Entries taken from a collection
- - -
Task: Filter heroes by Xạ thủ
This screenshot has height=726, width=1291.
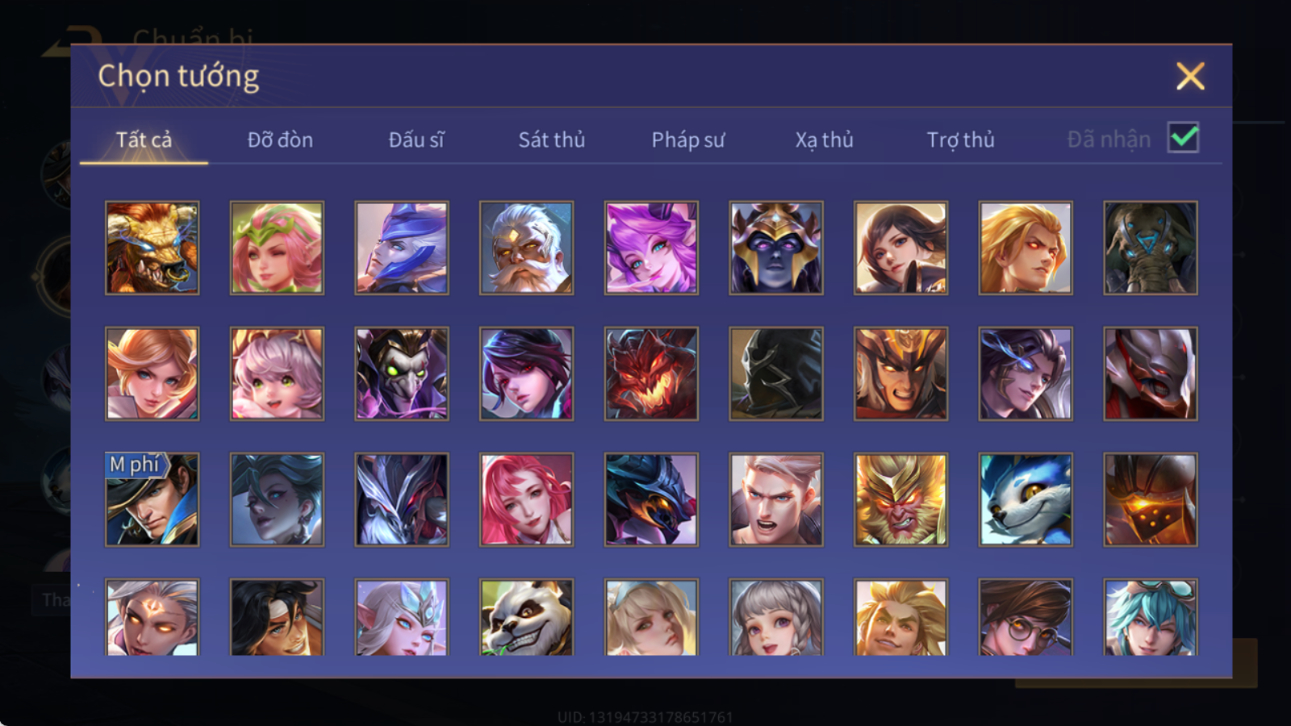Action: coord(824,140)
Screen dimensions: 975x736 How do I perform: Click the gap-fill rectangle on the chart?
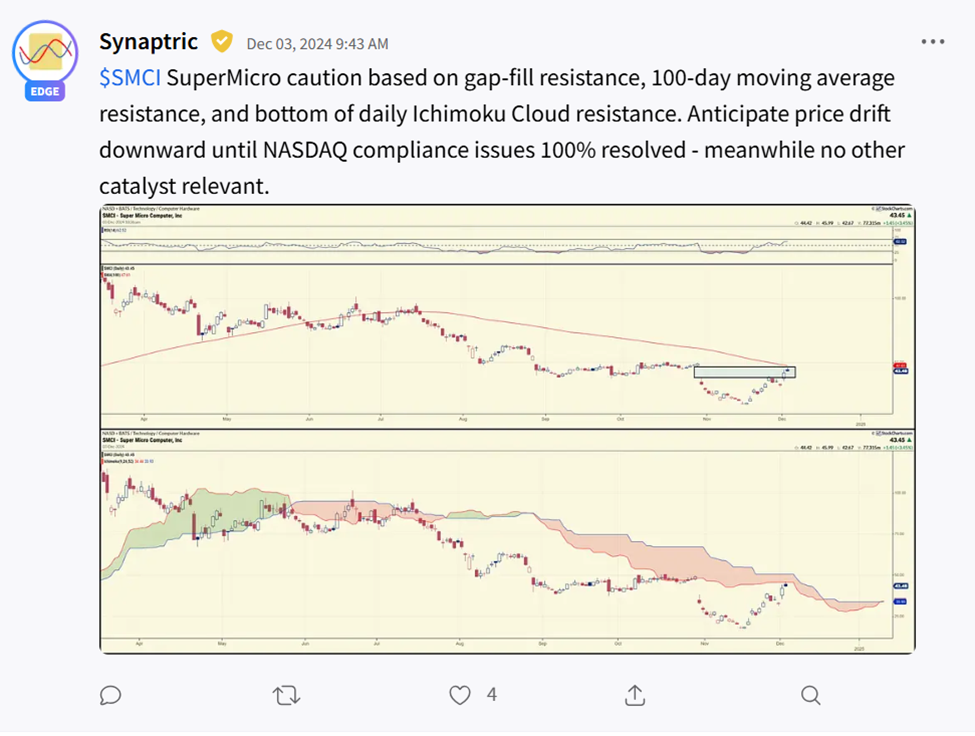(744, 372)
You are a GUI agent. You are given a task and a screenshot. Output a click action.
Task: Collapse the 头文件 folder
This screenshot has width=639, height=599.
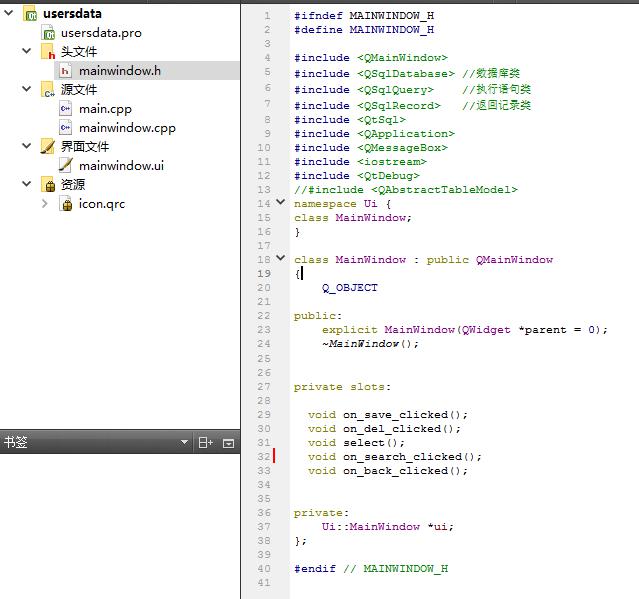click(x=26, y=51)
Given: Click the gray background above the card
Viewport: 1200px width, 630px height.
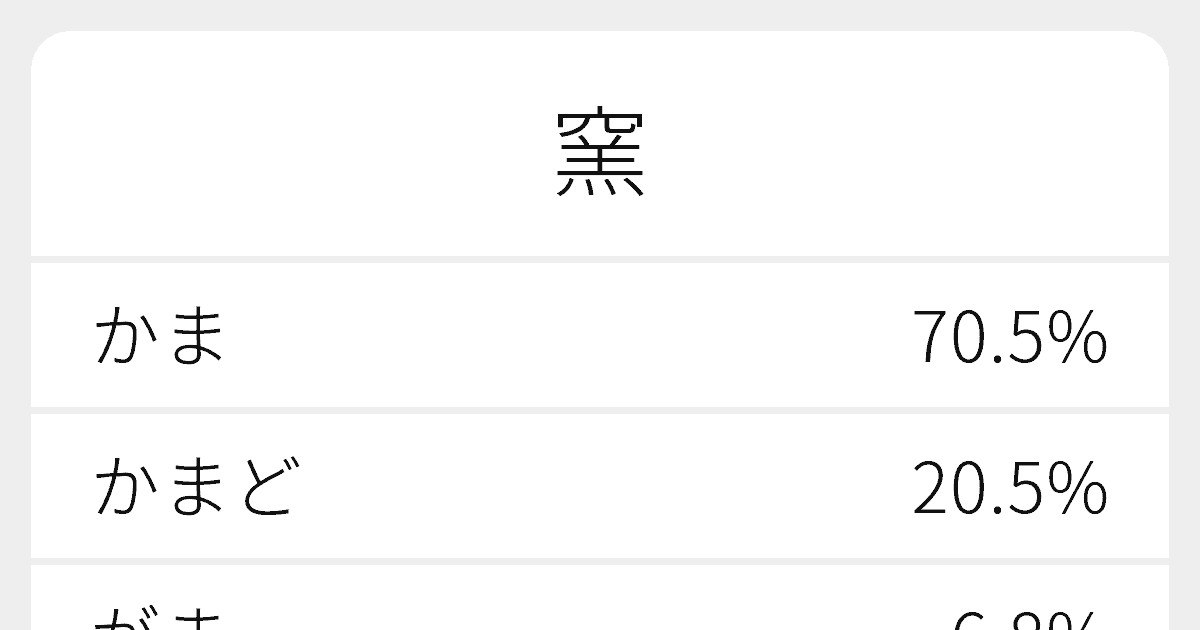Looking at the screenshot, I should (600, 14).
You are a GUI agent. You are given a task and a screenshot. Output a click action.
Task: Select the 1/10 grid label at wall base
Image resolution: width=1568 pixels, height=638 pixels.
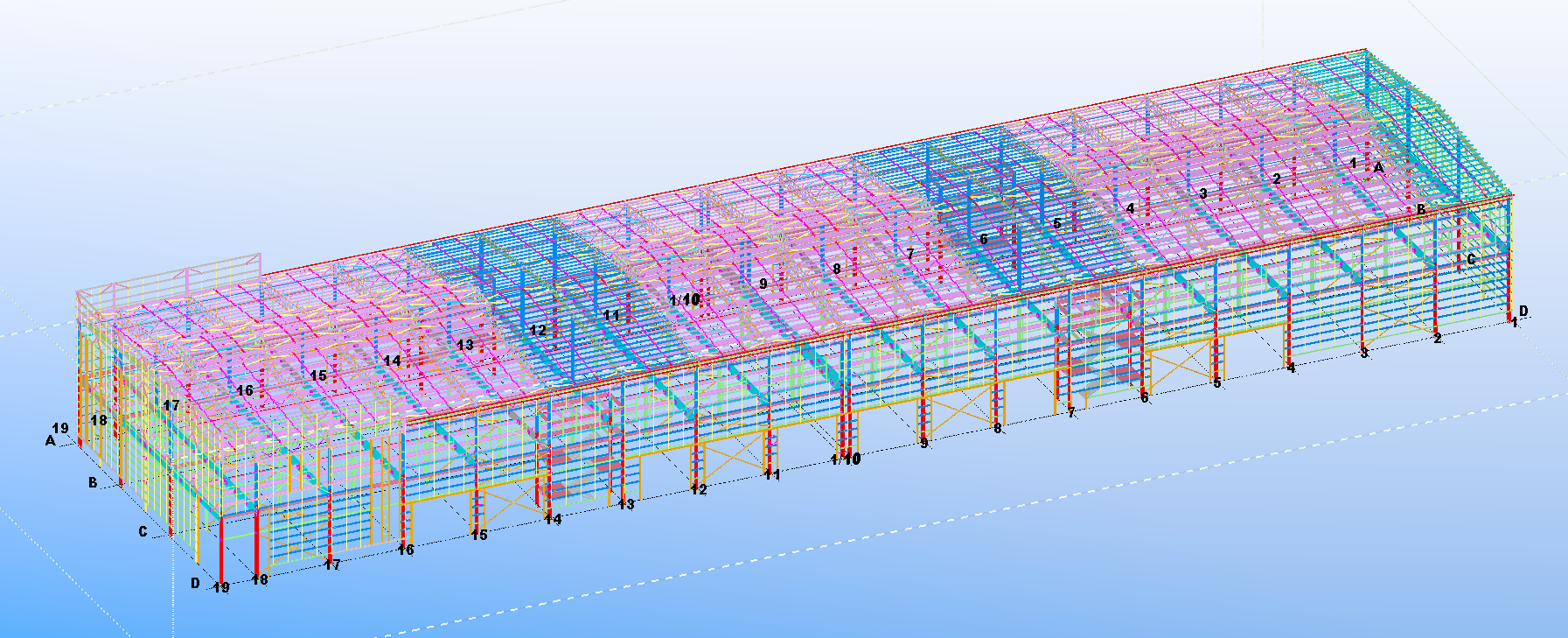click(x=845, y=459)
- - -
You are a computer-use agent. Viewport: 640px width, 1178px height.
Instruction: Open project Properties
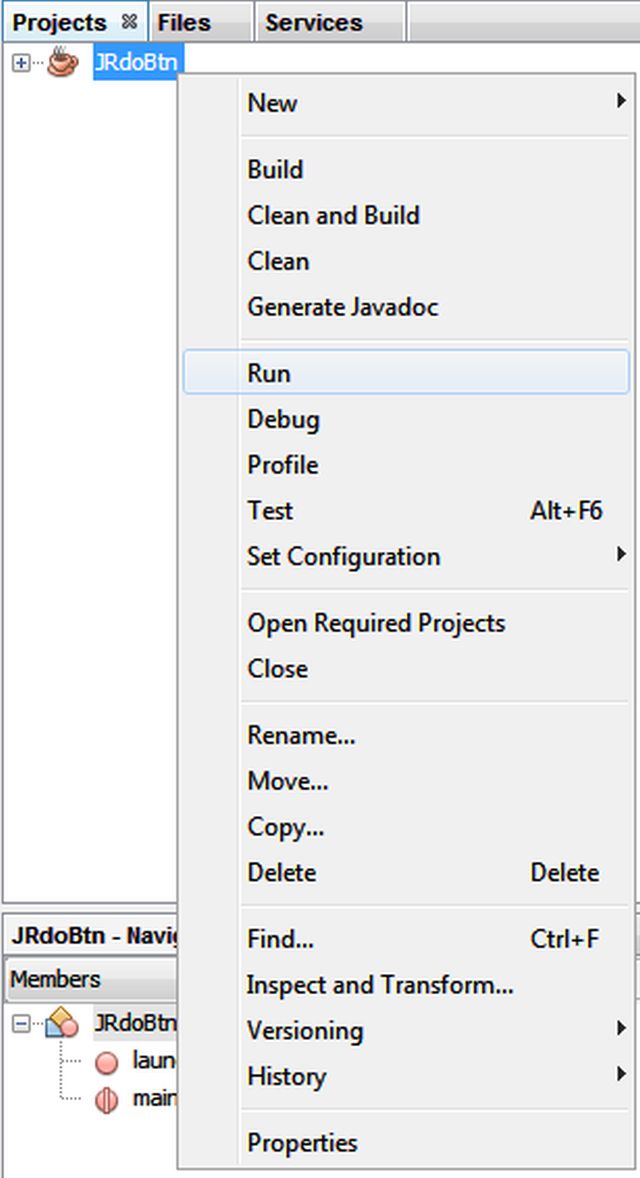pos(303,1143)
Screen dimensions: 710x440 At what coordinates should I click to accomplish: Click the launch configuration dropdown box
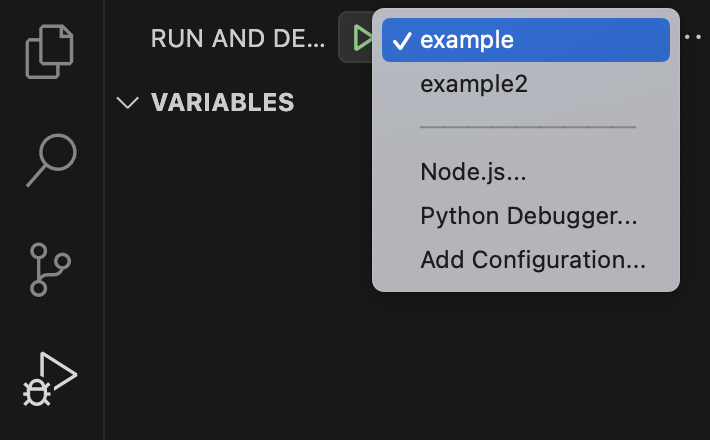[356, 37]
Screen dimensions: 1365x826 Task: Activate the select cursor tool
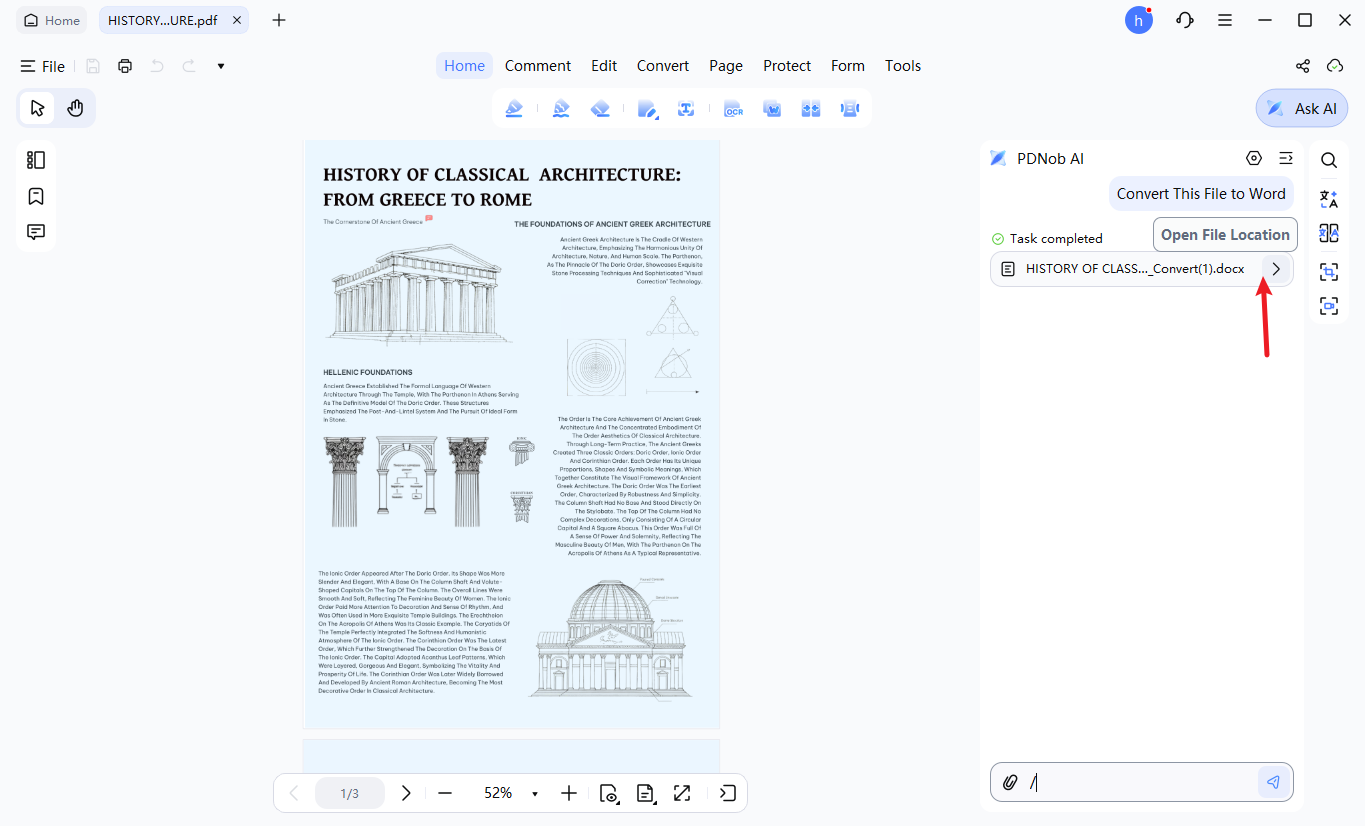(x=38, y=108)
- - -
▸ PROBLEM DESCRIPTION
Within these entries, output exactly the lines starting at the one with "Task: Filter heroes by Xạ thủ" and finishing at the one with "Task: Collapse the 头文件 folder". Leave pictures out of the output.

▸ EXERCISE RESULT
Task: Filter heroes by Xạ thủ
This screenshot has height=726, width=1291.
Action: coord(824,140)
Screen dimensions: 975x736 How do I perform: Click the gap-fill rectangle on the chart?
(744, 372)
You are a GUI agent. You are given a task and a screenshot. Output a click action.
Task: Collapse the 头文件 folder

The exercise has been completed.